▶ **TEXTAUSZUG**:
+ + +

Sonntag, 28. Februar 2010

Frau Käßmann

Winter-2009-2010-063
Hallo Sabine,
natürlich ist das Autofahren mit besoffenem Kopf kein Kavaliersdelikt. Für dich mag der Rücktritt eine Selbstverständlichkeit sein. Für mich ist erst mal gar nichts selbstverständlich. Was meinen Respekt hervorruft, ist die Art und Weise, wie Margot Käßmann mit ihrem Fehlverhalten umgegangen ist: offen, ehrlich und aufrecht. Und da zeig mir mal einen einzigen Politiker, der das in den letzten - sagen wir mal - hundert Jahren gemacht hat.
Was Frau Käßmann sonst ist, Moralapostelin oder nicht, oder ob mir der Verein, für den sie arbeitet, gefällt oder nicht und ob sie abgesägt worden wäre oder nicht, spielt in dieser Angelegenheit für mich gar keine Rolle.
Wie gehen denn die Kinderficker von der katholischen Kirche mit ihrem Fehlverhalten um? Was ist denn da selbstverständlich?
Oder wie ist Herr Althaus damit umgegangen, daß er wegen seines Fehlverhaltens auf der Skipiste den Tod einer Frau verursacht hat? Wo ist da die Selbstverständlichkeit, die du reklamierst?

+ + +

Gespeicherte Daten
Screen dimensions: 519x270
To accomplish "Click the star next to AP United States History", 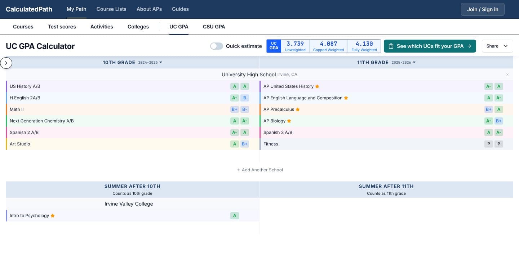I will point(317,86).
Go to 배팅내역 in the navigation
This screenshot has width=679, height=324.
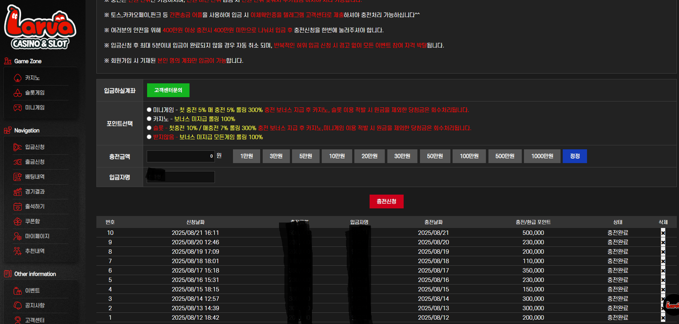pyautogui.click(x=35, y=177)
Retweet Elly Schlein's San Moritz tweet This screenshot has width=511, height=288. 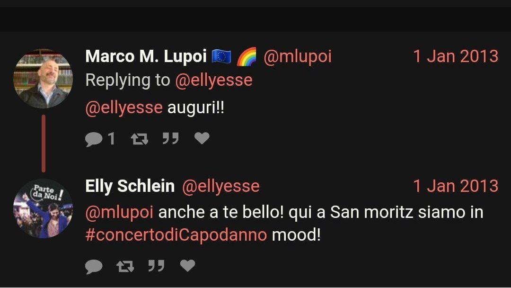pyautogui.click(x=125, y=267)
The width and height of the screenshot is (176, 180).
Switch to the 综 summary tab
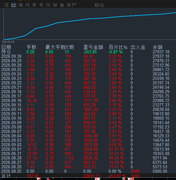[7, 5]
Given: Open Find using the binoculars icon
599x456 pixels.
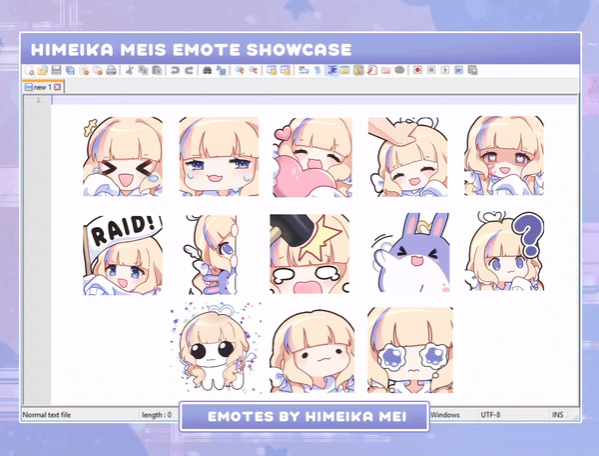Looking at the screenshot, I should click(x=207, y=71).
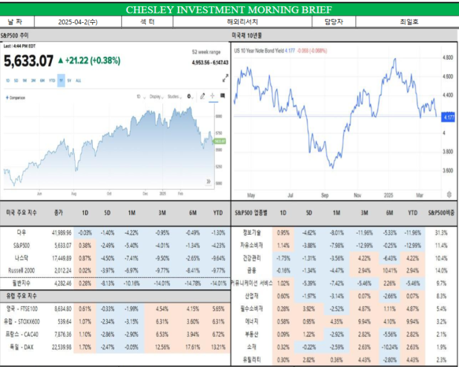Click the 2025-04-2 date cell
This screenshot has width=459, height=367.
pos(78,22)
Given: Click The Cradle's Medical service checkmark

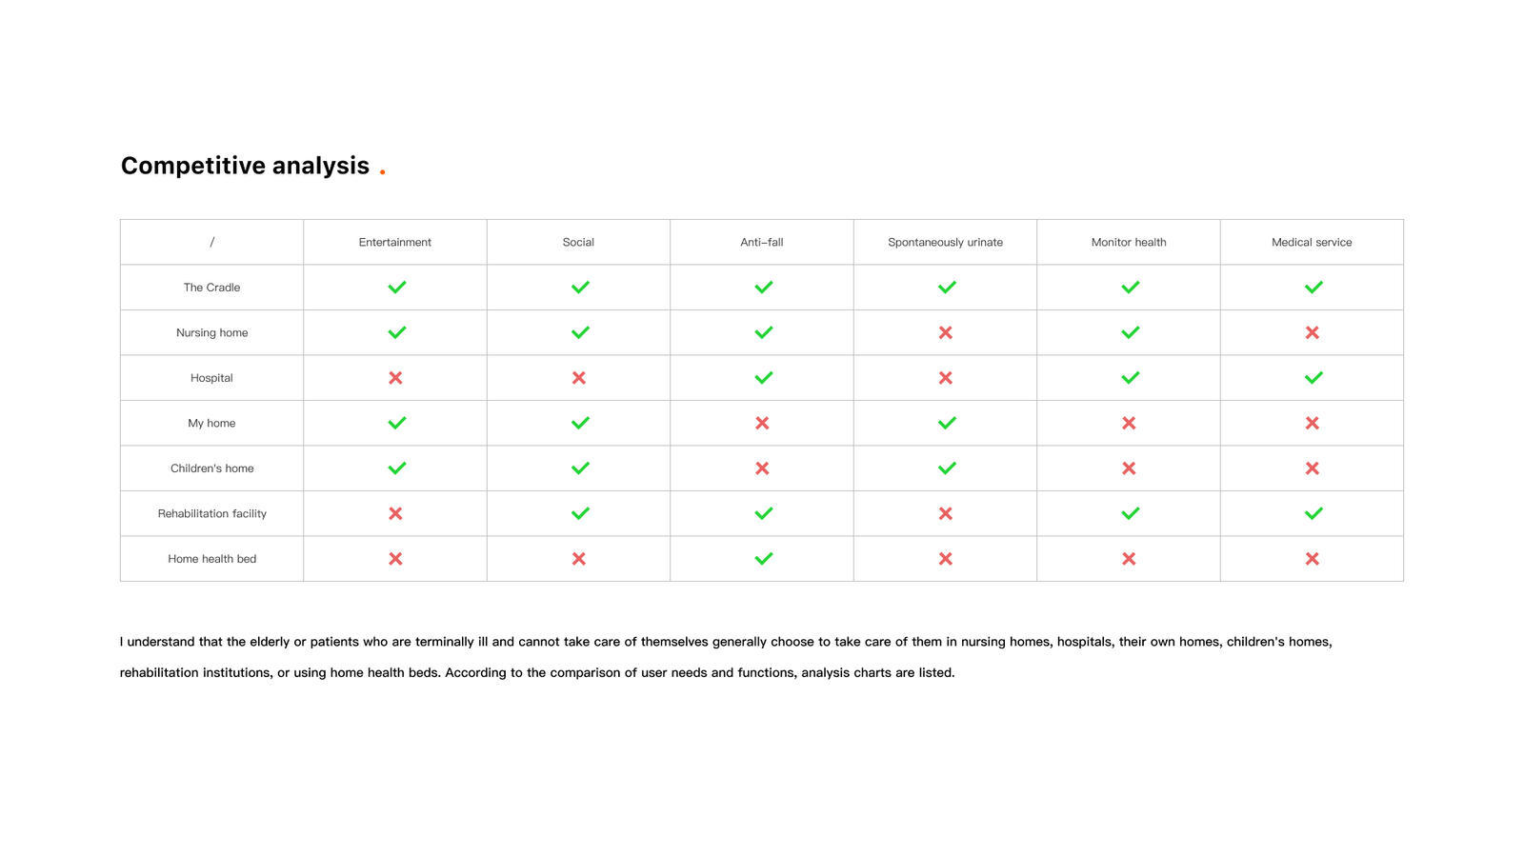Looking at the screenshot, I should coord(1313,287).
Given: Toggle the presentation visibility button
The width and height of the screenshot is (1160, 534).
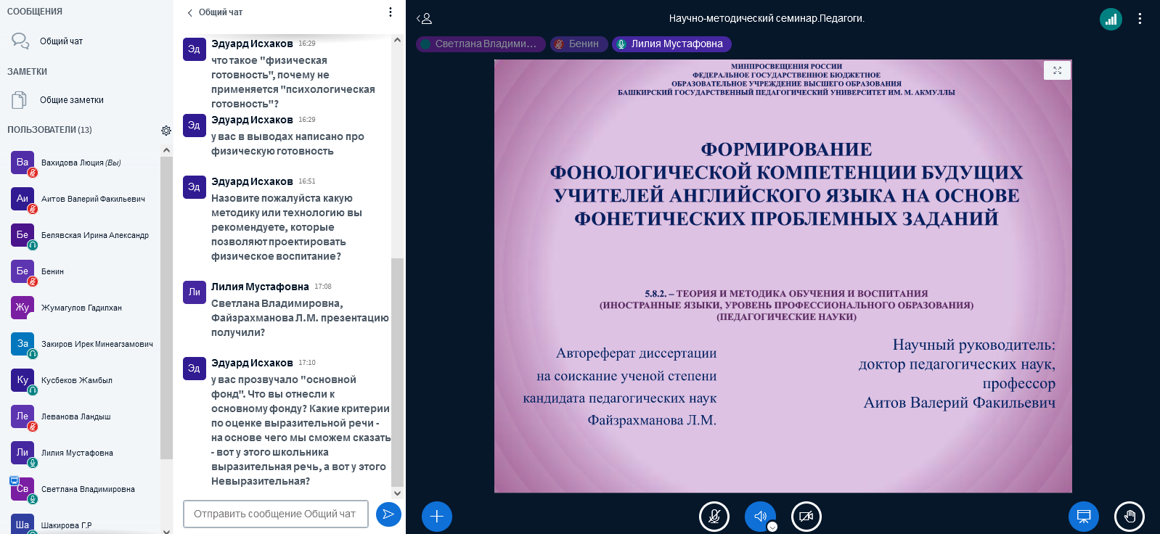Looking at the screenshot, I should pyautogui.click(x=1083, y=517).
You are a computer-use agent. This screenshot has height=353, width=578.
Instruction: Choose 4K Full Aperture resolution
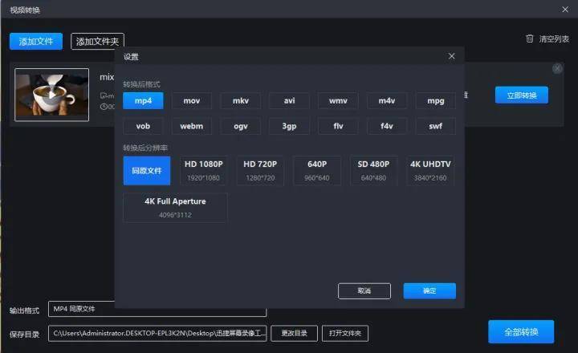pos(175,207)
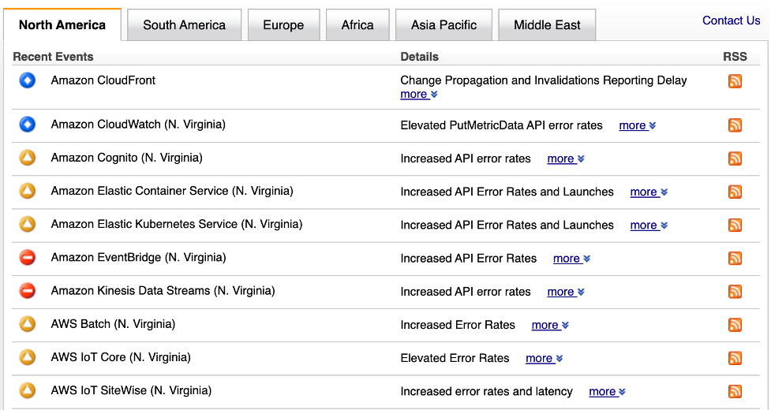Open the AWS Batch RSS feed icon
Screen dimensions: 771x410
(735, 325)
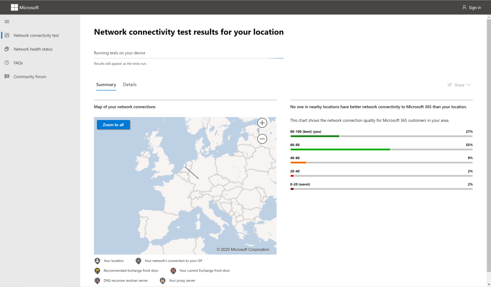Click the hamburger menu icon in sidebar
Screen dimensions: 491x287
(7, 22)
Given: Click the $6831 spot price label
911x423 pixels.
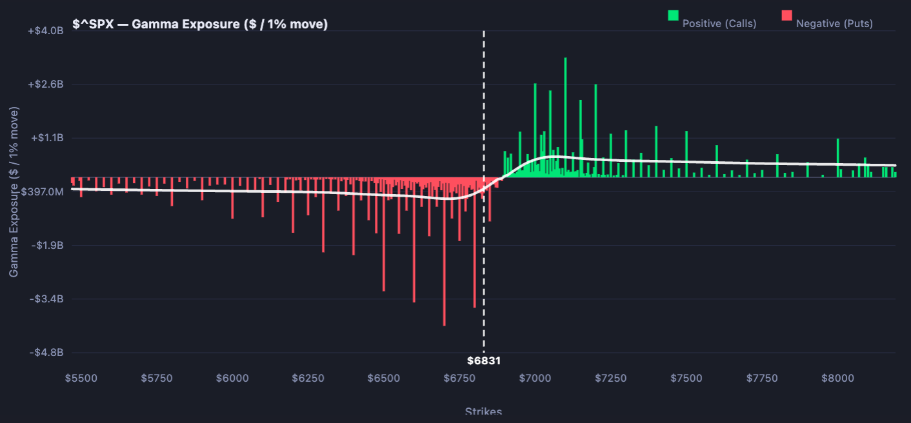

+ + +

▶ **WAS ZU TUN IST**:
**1.** Wie ist Margot Käßmann laut dem Textauszug über Frau Käßmann mit ihrem Fehlverhalten umgegangen?
**2.** Führe den Textauszug über Frau Käßmann nach seinem letzten Satz weiter.

▶ **ANTWORTEN JE AUFGABE**:
**1.** Offen, ehrlich und aufrecht.

**2.**
Grundsätzlich interessiert mich, wie wir Menschen mit den Fehlern umgehen, die wir ja im Laufe unseres Lebens alle machen: Verhalten, mit denen wir uns und/oder anderen geschadet haben, Verhalten, das wir bedauern, mit dem wir etwas unwiderruflich zerstört haben usw. Ich behaupte einfach: jedeR von uns hat solche Leichen im Keller. Glaub- und vertrauenswürdig sind für mich die, die damit aufrichtig umgehen, die nichts unter den Teppich kehren, aber auch nicht drunter herkriechen. Andernfalls braucht es, glaube ich, noch viel mehr Alkohol als Frau Käßmann getrunken hat, um die Leichen im Keller zu halten.
Ich habe die Erfahrung gemacht, daß es für meine Psychohygiene wichtig ist, daß ich mein eigenes Fehlverhalten wenigstens einer Person gegenüber ausdrücke und wenn möglich wieder gut mache. Versteh mich recht: nicht im Sinne von "mea culpa, ich bin ein schlechter Mensch und gehöre jetzt ordentlich bestraft", sondern im Sinne von Verantwortung für mein eigenes Handeln übernehmen und Bereitschaft zu lernen. Mit geradem Rückgrat also.
Diese Art von Ehrlichkeit halte ich übrigens für einen Akt von Selbstliebe. So, genug gepredigt, amen!